** Assigned task **
Only the lines from the beginning of the data through the one with "Click the 20:00 departure time cell" belong in the answer, each retyped exactly, with pictures left out.

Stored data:

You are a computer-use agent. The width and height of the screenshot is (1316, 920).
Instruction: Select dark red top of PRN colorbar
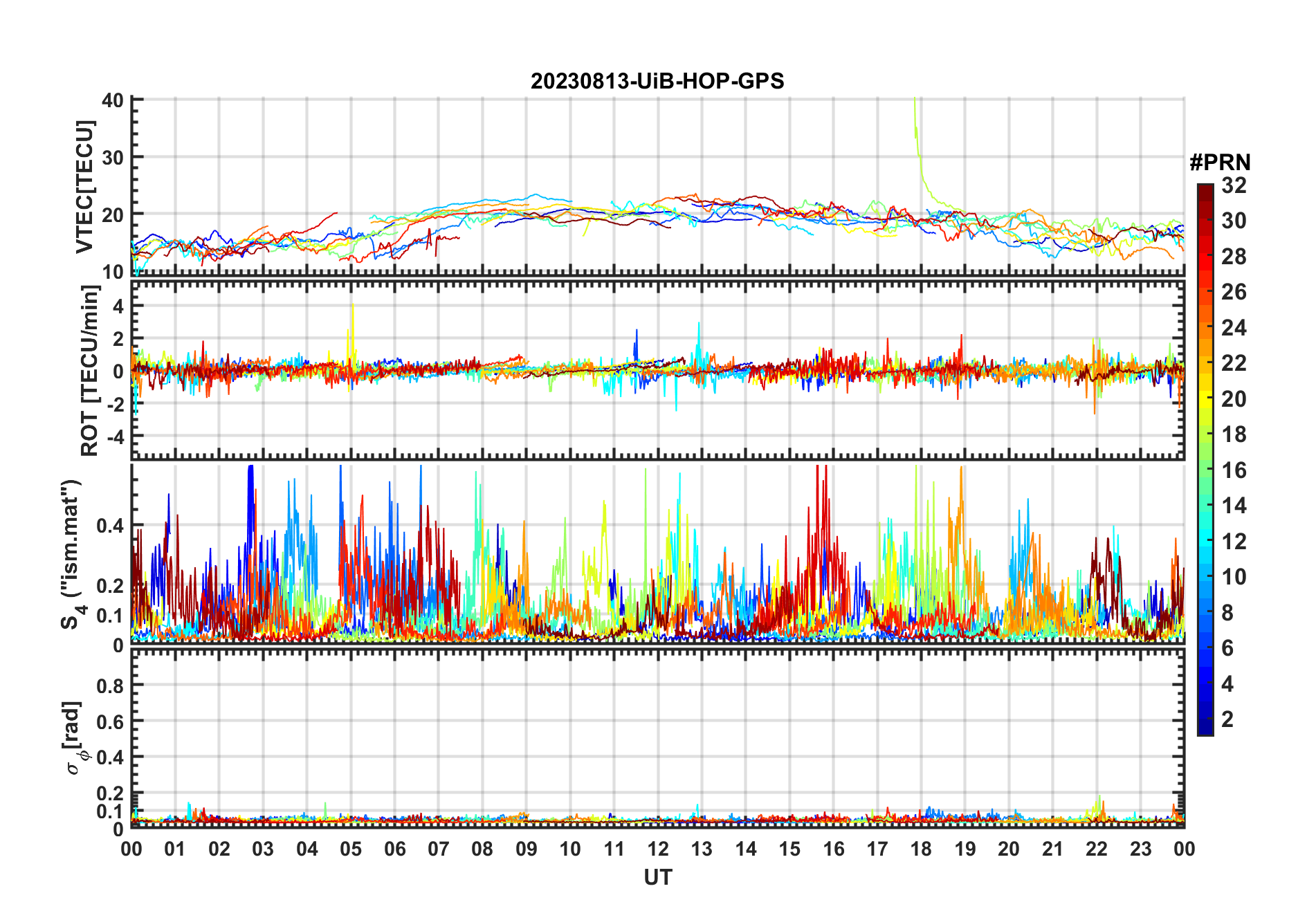click(x=1205, y=189)
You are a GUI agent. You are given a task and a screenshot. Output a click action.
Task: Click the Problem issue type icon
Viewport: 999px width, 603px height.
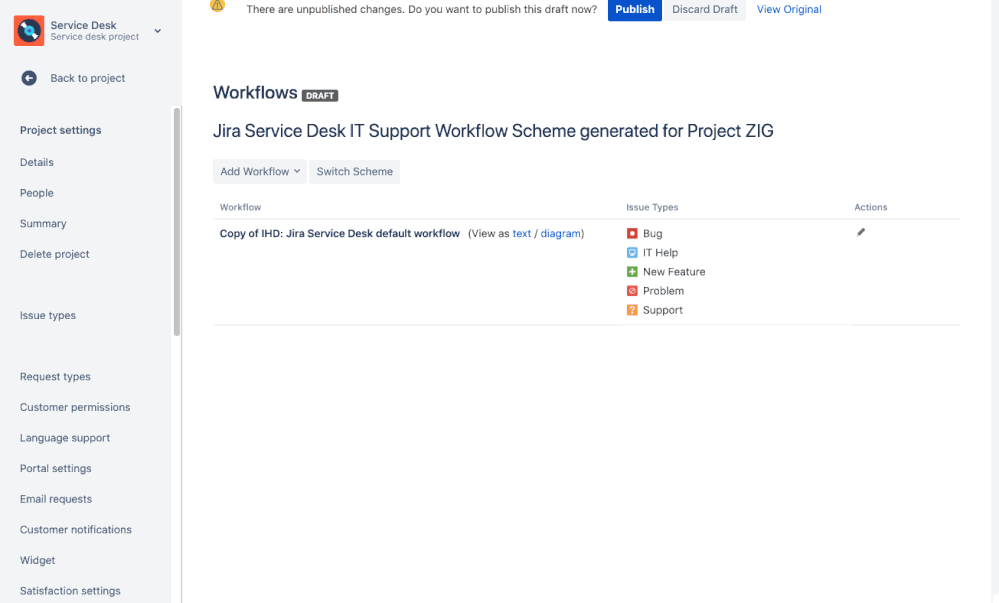pos(633,290)
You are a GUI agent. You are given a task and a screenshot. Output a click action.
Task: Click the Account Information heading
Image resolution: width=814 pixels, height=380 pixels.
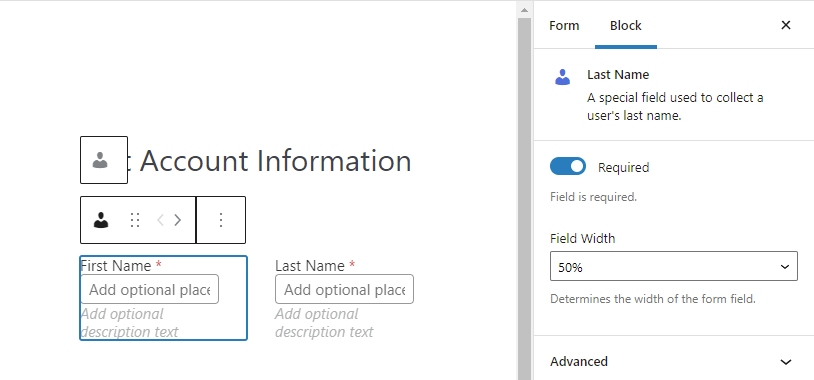tap(270, 160)
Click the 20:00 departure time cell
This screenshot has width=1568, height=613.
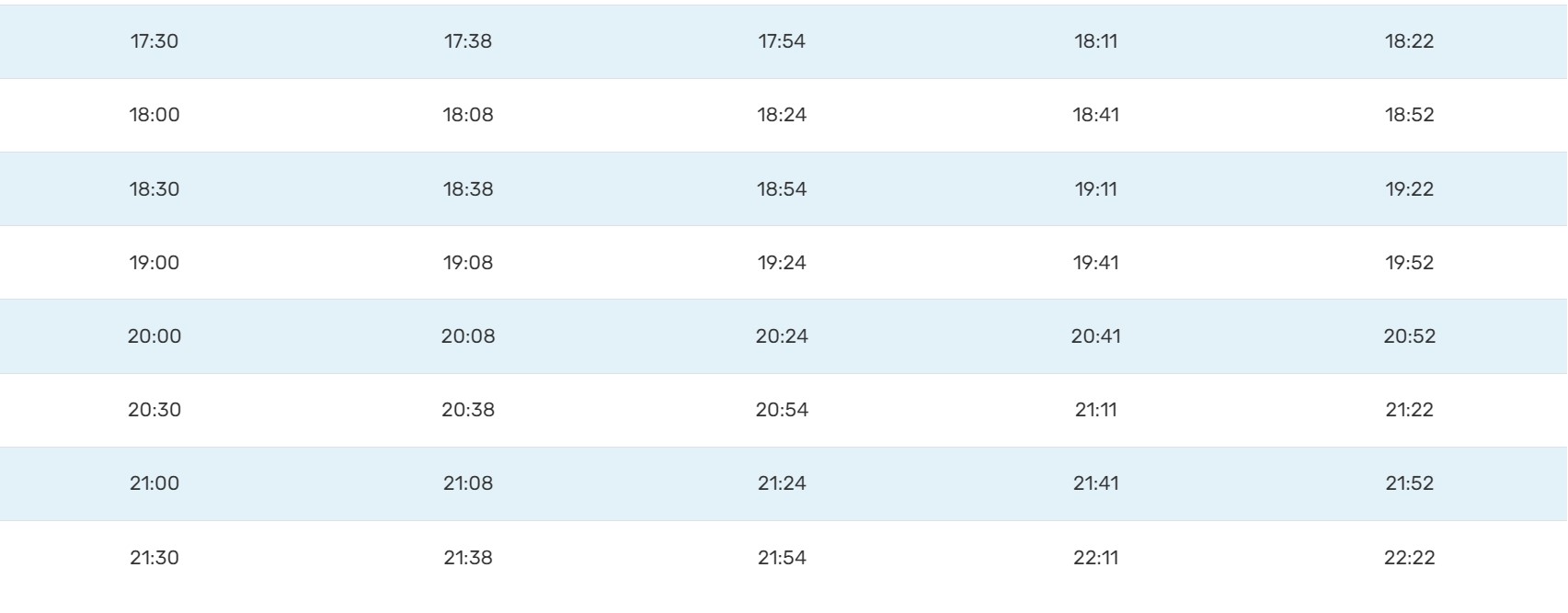[x=155, y=336]
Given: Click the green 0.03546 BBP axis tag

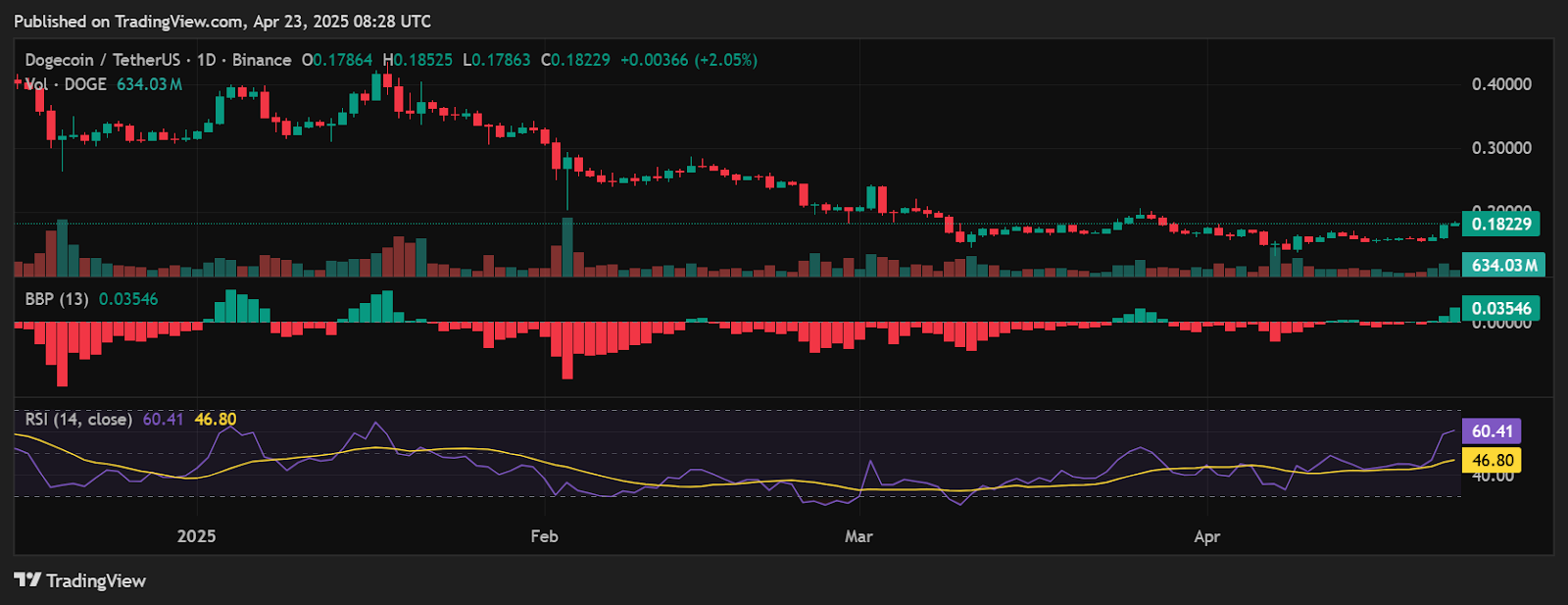Looking at the screenshot, I should [1500, 308].
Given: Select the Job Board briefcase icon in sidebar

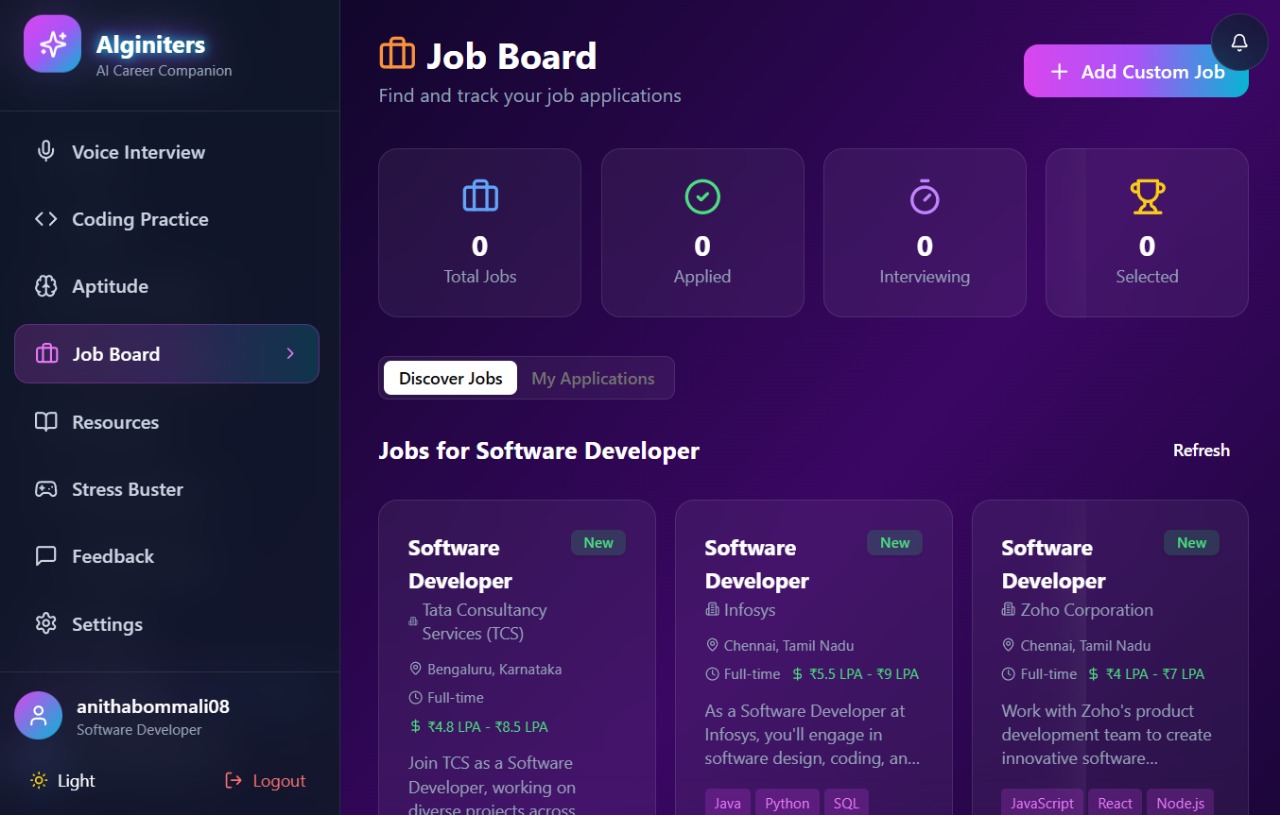Looking at the screenshot, I should tap(44, 353).
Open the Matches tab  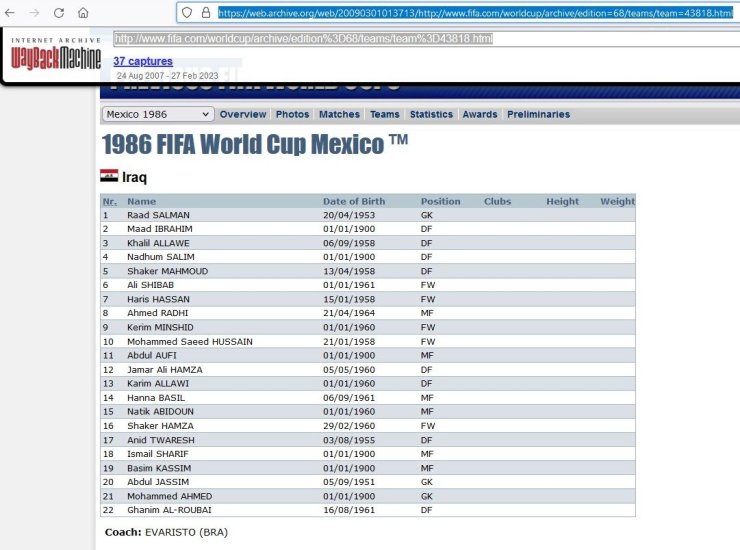coord(339,114)
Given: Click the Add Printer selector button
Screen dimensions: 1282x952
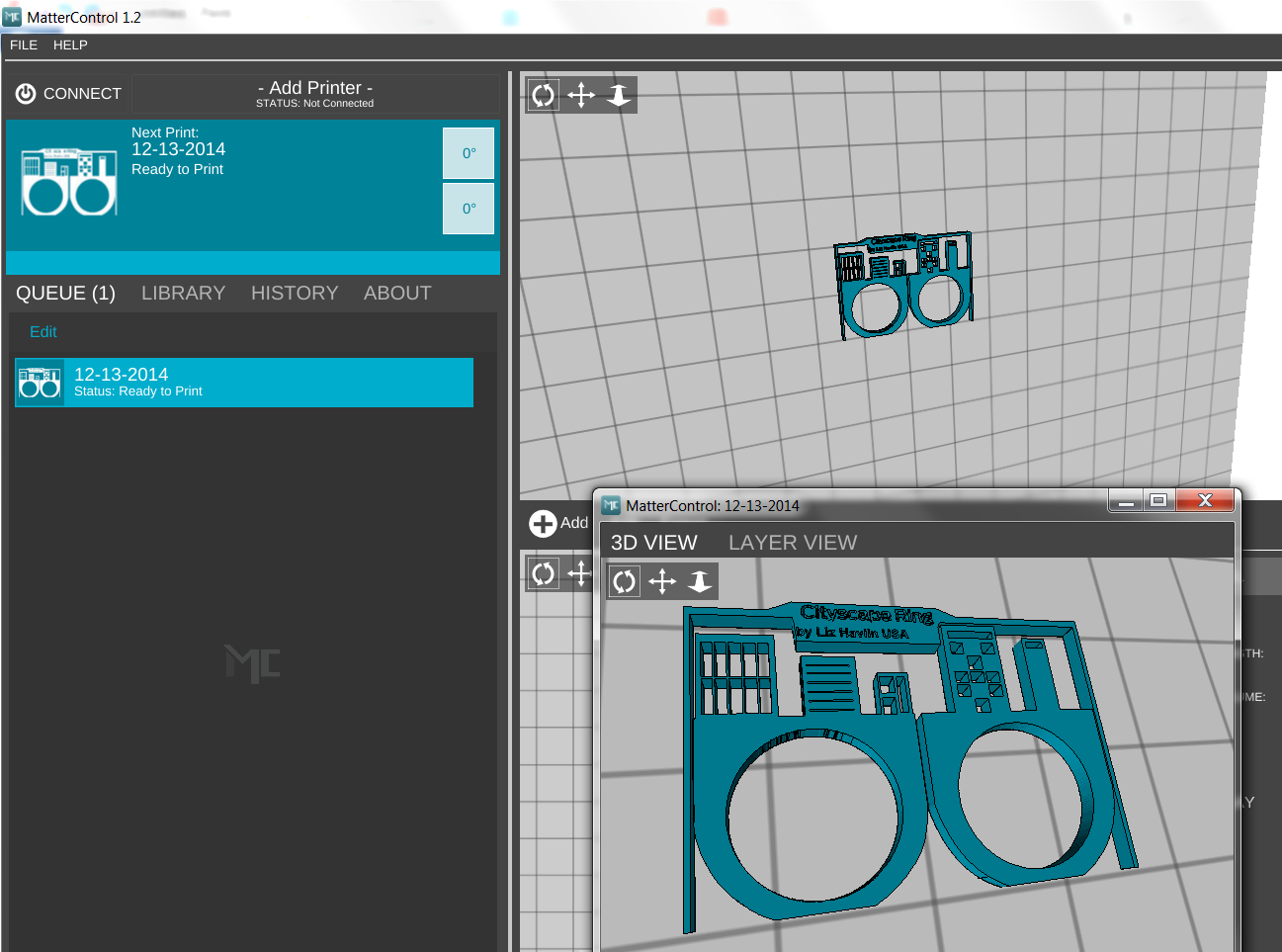Looking at the screenshot, I should (315, 93).
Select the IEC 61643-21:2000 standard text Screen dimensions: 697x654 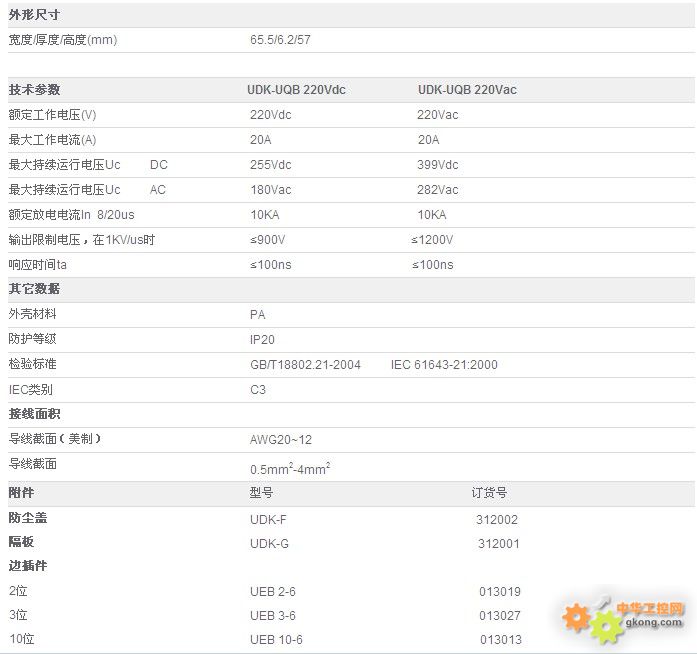tap(444, 365)
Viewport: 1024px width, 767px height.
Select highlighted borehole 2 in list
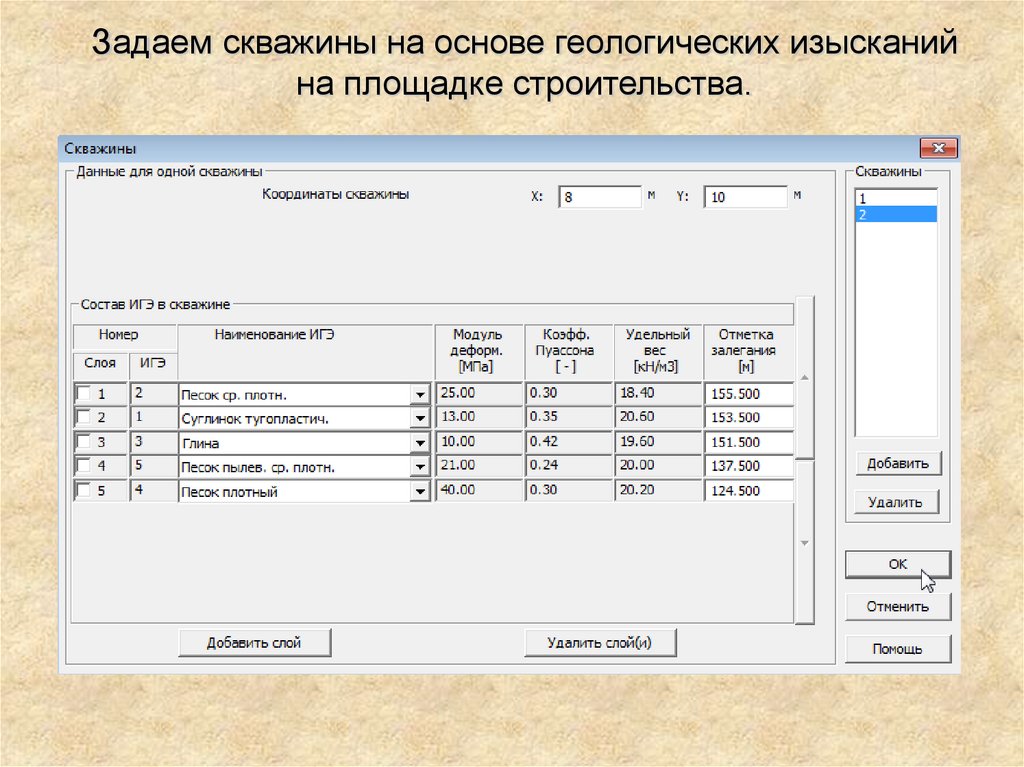point(895,214)
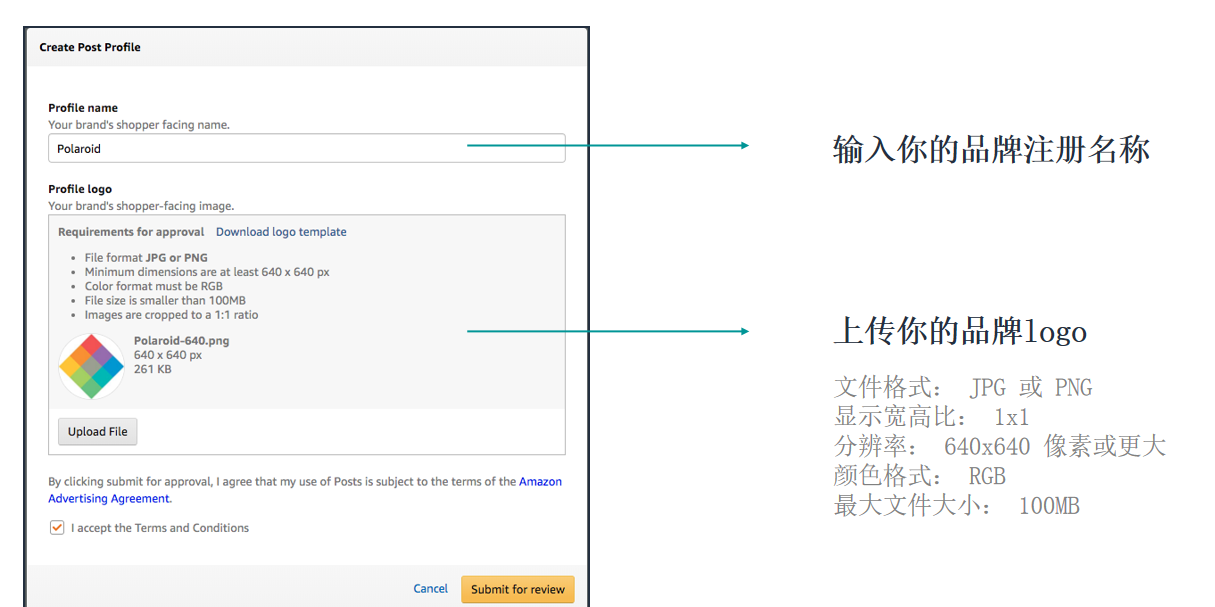
Task: Open the Profile name text field
Action: (306, 148)
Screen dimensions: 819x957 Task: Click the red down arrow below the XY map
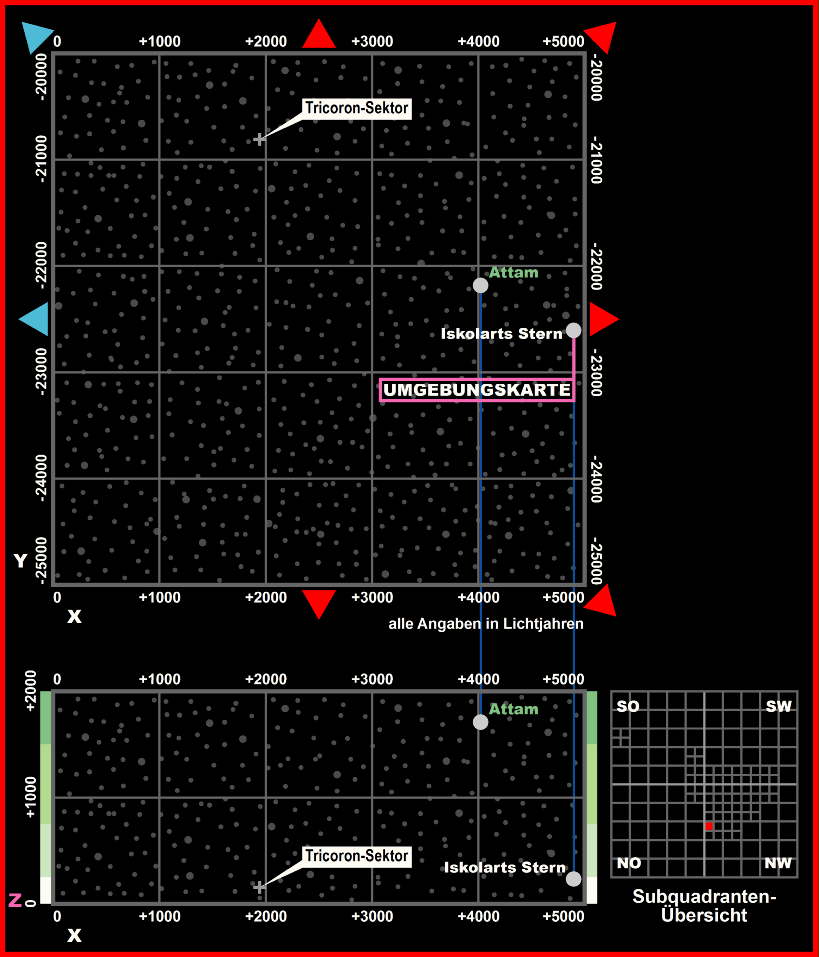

** Written answer **
You are a computer-use agent. The width and height of the screenshot is (1316, 920).
Instruction: Select dark red top of PRN colorbar
click(x=1205, y=189)
You are a GUI agent. You are given a task and a screenshot. Output a click action.
Task: Click the Problem issue type icon
Viewport: 999px width, 603px height.
pos(633,290)
You are a GUI agent. You are given a task and a screenshot. Output a click action.
Task: Click the Account Information heading
Image resolution: width=814 pixels, height=380 pixels.
tap(270, 160)
Click the 20:00 departure time cell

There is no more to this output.